Therefore, by the terms of the above provision, "aged, blind or disabled tenants" who have lived in their apartments for at least two years, are given two years to vacate instead of one year as provided in § 3410(a). However, aged, blind or disabled tenants who have lived in their apartment for less than two years are ineligible for the additional year within which to relocate provided in § 3410(f). Plaintiffs bring an equal protection challenge to the above classification based upon the length of residence[6] of the aged, blind or disabled tenants.

*49 The complaints fail to allege that the plaintiffs bringing the action include aged, blind or disabled tenants who have lived in their apartments for less than two yearsthe very class of people affected by the above classification.
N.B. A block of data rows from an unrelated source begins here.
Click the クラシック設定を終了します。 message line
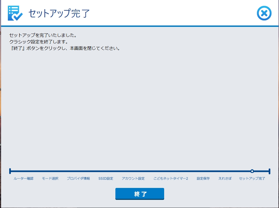Screen dimensions: 279x208 click(x=38, y=42)
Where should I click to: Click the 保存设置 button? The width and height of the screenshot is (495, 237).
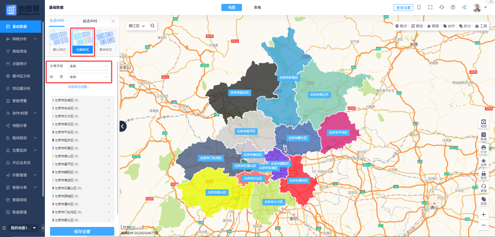click(82, 231)
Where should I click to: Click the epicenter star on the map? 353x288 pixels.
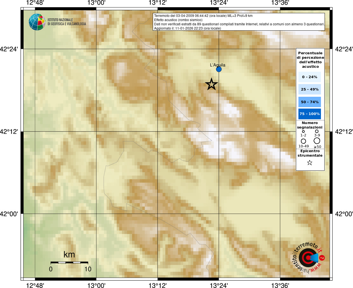pos(212,84)
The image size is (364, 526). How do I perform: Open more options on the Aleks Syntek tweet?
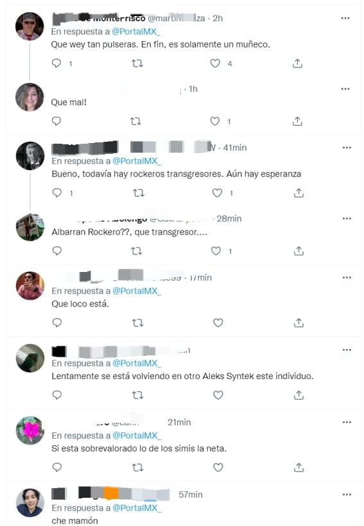point(347,350)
However, even if this Court were to assume that there are such plaintiffs in the tenants' associations who brought these actions, which is an arguably proper assumption given that the complaints should be liberally construed, there is still no allegations that these supposed plaintiffs are injured by the classification, i.e., that they need two years to relocate. Furthermore, and equally important, there is no allegation that the relief sought would remedy the hypothetical injury to the presumed plaintiffs.[7] Indeed, if the Court concluded that this provision was unconstitutional and then granted the relief sought by the plaintiffs, which is an invalidation of the entire Act,[8] the plaintiffs might find themselves in a worse position than if the Act were to be upheld.[9]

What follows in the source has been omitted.